Gorbachev resigned from the presidency on Dec. 25, 1991. Shortly after his televised speech, the Soviet flag that had flown over the Kremlin for more than seven decades was taken down, to be replaced by the tricolor of the Russian Federation.

The collapse of the Soviet Union upended the global geopolitical balance of power, thrusting the United States into the position of sole-remaining superpower, a job description it unfortunately proved unworthy of. The consequences of the uncontrolled elevation of the U.S. to global hegemon, combined with the precipitous decline in the power and prestige of the Russian Federation, the Soviet Union’s logical and functional heir, set in motion a sea of change which is still unfolding today.

This is the legacy of Mikhail Gorbachev. He presided over the collapse of the Soviet Union which was prompted — and accelerated — by his own arrogance, which blinded him to the need to change direction when it became clear that Perestroika, at least how it was originally envision, was not, and could not, succeed.

But there is another legacy. From the ashes of failure, a new world order is arising some 30 years after Gorbachev and the Soviet Union entered the history books as has-beens. The multi-polar challenge to U.S. singularity that is being mounted by Russia, China and others was only made possible by the forces of change that were unleashed because of Gorbachev’s spectacular failure as a Soviet leader.

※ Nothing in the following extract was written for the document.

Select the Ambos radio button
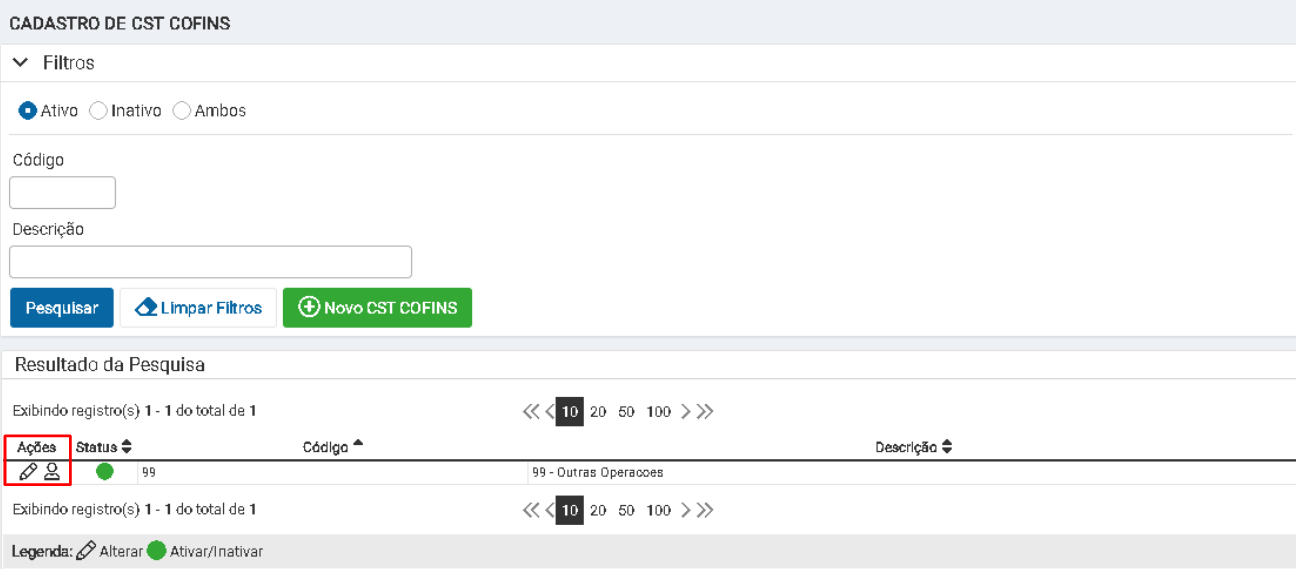Image resolution: width=1296 pixels, height=569 pixels. click(x=182, y=111)
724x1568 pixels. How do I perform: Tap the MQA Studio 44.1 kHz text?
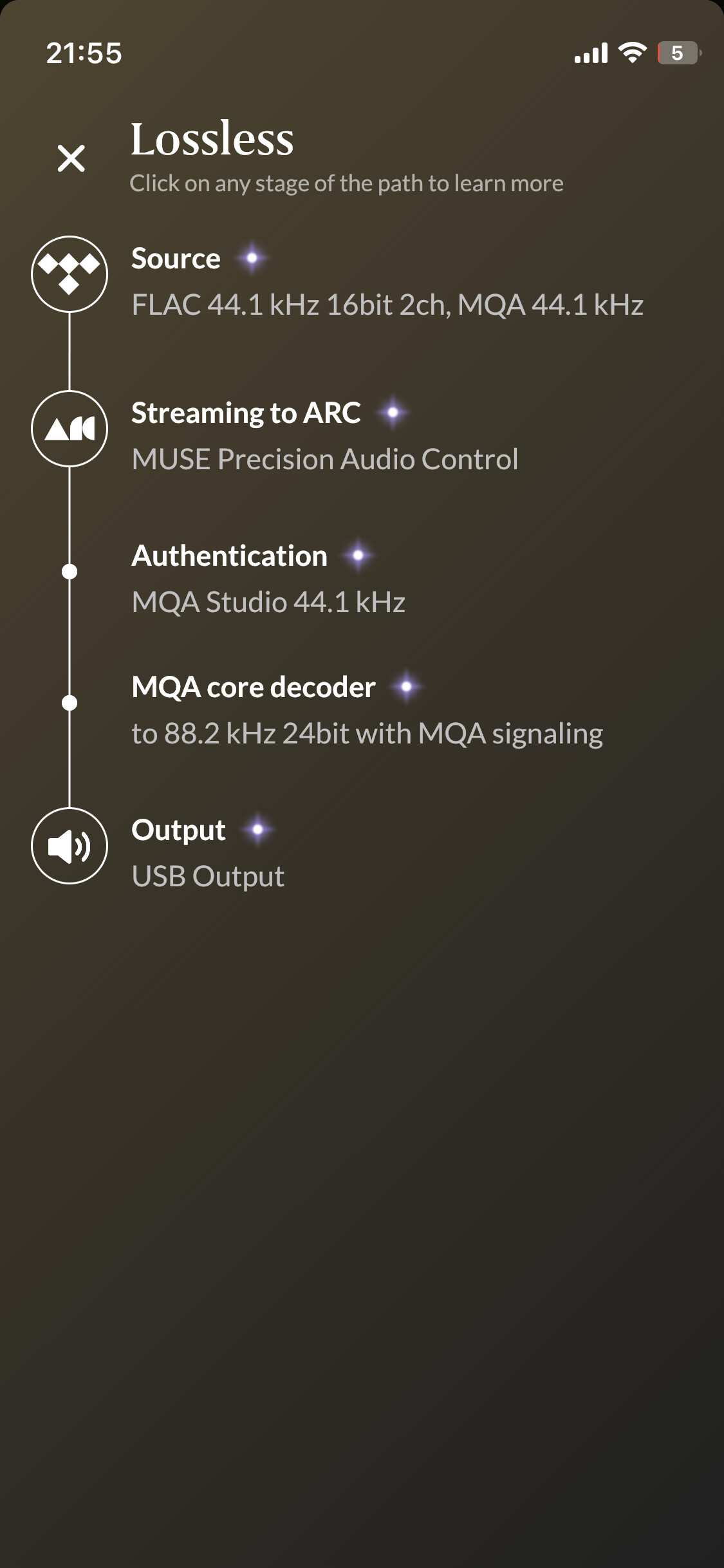click(x=268, y=602)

While this was not the objective of Gorbachev when he initiated his Perestroika-based “revolution,” it is an undeniable consequence. History is made by what can best be described as vectors of change.

For better or for worse, that emerges as the most fitting epitaph for the man: Mikhail Gorbachev, a vector of change who shaped world history.

Scott Ritter is a former U.S. Marine Corps intelligence officer who served in the former Soviet Union implementing arms control treaties, in the Persian Gulf during Operation Desert Storm and in Iraq overseeing the disarmament of WMD. His most recent book is Disarmament in the Time of Perestroika, published by Clarity Press.

The views expressed are solely those of the author and may or may not reflect those of Consortium News.

13 comments for “SCOTT RITTER: Mikhail Gorbachev, a Vector of Change

  1. Rubicon
    September 4, 2022 at 15:37

    Last time we checked, Scott Ritter was not/is not an economist, nor a political analyst. Stick to military understanding .

  2. Sadeeq
    September 4, 2022 at 06:59

    Mikhail Gorbachev visited Hungary during the early eighties as the Central Committee’s Secretariat for Agriculture and was thoroughly surprised. He saw shelves full of agricultural and food products what was some unique spectacle for him in the ‘Socialist block’.
    He asked how it comes that the USSR had the best blackearth for agriculture and the USSR still faced shortages and long queues in shops hoping to get some food. In Hungary that abundance of food was the result of a new system where micro enterprises in cooperation with state farms etc. were allowed to produce food and sell on the market since 1968.

    He tried to convince the politicians of the USSR about the necessity of changes with, no success. For the old apparatchicks – who themselfs had the right to buy almost anything in ‘special shops’ – something private equalled ‘evil’ based on ideology.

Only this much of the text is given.